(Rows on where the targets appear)
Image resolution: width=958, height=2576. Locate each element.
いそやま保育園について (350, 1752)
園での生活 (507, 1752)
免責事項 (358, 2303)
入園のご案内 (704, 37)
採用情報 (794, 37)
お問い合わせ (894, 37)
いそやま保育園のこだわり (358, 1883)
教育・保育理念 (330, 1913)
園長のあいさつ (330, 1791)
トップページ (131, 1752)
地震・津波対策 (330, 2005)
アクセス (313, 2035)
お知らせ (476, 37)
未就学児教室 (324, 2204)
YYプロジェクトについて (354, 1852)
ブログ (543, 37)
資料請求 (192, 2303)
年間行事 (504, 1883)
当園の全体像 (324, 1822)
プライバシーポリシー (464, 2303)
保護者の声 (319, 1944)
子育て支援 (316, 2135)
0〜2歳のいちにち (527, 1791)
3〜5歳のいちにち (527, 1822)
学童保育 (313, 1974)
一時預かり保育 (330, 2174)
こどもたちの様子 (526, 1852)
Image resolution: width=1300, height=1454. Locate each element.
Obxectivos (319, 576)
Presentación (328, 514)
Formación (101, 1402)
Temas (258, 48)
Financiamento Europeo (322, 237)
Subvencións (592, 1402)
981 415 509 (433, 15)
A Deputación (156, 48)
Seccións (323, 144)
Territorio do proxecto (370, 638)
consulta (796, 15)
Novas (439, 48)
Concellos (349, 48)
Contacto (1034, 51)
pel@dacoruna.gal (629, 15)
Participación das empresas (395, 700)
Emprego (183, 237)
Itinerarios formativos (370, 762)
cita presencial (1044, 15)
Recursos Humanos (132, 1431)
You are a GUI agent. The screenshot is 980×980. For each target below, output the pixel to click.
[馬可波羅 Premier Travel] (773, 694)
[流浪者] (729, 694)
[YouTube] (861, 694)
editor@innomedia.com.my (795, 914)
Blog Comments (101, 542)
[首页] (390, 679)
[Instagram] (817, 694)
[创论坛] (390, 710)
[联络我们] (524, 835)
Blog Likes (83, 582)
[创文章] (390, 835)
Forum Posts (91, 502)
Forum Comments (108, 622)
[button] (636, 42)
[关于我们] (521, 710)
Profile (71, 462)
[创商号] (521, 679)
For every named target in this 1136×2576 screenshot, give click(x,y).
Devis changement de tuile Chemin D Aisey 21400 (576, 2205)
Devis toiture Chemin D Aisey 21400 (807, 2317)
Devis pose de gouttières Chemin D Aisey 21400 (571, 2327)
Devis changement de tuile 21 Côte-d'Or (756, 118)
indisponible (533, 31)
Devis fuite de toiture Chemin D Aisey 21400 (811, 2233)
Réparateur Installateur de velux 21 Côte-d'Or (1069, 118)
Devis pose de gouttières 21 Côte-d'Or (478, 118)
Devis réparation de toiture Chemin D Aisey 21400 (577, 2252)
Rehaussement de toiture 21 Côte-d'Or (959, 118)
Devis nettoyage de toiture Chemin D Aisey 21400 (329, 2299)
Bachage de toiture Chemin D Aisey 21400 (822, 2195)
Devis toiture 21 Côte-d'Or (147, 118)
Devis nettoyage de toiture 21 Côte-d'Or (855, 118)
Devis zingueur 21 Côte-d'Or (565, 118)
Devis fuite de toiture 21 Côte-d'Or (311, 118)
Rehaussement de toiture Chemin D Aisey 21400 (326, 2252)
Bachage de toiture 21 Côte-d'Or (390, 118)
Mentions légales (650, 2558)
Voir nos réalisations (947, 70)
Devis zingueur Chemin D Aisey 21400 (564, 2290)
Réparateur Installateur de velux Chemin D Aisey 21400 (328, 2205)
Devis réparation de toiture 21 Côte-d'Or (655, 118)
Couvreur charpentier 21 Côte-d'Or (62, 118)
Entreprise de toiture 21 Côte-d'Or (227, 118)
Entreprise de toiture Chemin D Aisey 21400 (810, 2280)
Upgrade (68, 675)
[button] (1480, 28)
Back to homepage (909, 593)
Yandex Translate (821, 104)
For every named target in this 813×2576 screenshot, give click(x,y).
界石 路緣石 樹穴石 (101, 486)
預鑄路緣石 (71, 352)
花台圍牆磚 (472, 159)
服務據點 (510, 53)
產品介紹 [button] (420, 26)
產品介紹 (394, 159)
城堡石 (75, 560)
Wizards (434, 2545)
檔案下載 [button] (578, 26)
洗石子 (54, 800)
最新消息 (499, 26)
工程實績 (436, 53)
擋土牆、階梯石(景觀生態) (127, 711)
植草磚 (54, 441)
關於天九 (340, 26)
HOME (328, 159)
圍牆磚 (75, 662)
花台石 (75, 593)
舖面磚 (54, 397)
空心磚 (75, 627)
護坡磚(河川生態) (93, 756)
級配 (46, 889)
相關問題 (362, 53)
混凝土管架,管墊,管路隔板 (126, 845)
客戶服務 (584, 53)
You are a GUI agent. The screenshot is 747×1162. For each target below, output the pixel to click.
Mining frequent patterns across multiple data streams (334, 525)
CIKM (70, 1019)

[WHAT THE TASK REQUIRES]: Reproduce the items above, beginning with the line that contains "Formación (101, 1402)" and ending with the line that contains "Rehaussement de toiture 21", both included.

[TASK ANSWER]:
Formación (101, 1402)
Temas (258, 48)
Financiamento Europeo (322, 237)
Subvencións (592, 1402)
981 415 509 (433, 15)
A Deputación (156, 48)
Seccións (323, 144)
Territorio do proxecto (370, 638)
consulta (796, 15)
Novas (439, 48)
Concellos (349, 48)
Contacto (1034, 51)
pel@dacoruna.gal (629, 15)
Participación das empresas (395, 700)
Emprego (183, 237)
Itinerarios formativos (370, 762)
cita presencial (1044, 15)
Recursos Humanos (132, 1431)
You are a GUI agent. The screenshot is 980×980. For each target below, output the pixel to click.
[馬可波羅 Premier Travel] (773, 694)
[流浪者] (729, 694)
[YouTube] (861, 694)
editor@innomedia.com.my (795, 914)
Blog Comments (101, 542)
[首页] (390, 679)
[Instagram] (817, 694)
[创论坛] (390, 710)
[联络我们] (524, 835)
Blog Likes (83, 582)
[创文章] (390, 835)
Forum Posts (91, 502)
Forum Comments (108, 622)
[button] (636, 42)
[关于我们] (521, 710)
Profile (71, 462)
[创商号] (521, 679)
For every named target in this 1136×2576 screenshot, give click(x,y).
Devis changement de tuile Chemin D Aisey 21400 (576, 2205)
Devis toiture Chemin D Aisey 21400 (807, 2317)
Devis pose de gouttières Chemin D Aisey 21400 (571, 2327)
Devis changement de tuile 21 Côte-d'Or (756, 118)
indisponible (533, 31)
Devis fuite de toiture Chemin D Aisey 21400 (811, 2233)
Réparateur Installateur de velux 21 Côte-d'Or (1069, 118)
Devis pose de gouttières 21 Côte-d'Or (478, 118)
Devis réparation de toiture Chemin D Aisey 21400 (577, 2252)
Rehaussement de toiture 21 Côte-d'Or (959, 118)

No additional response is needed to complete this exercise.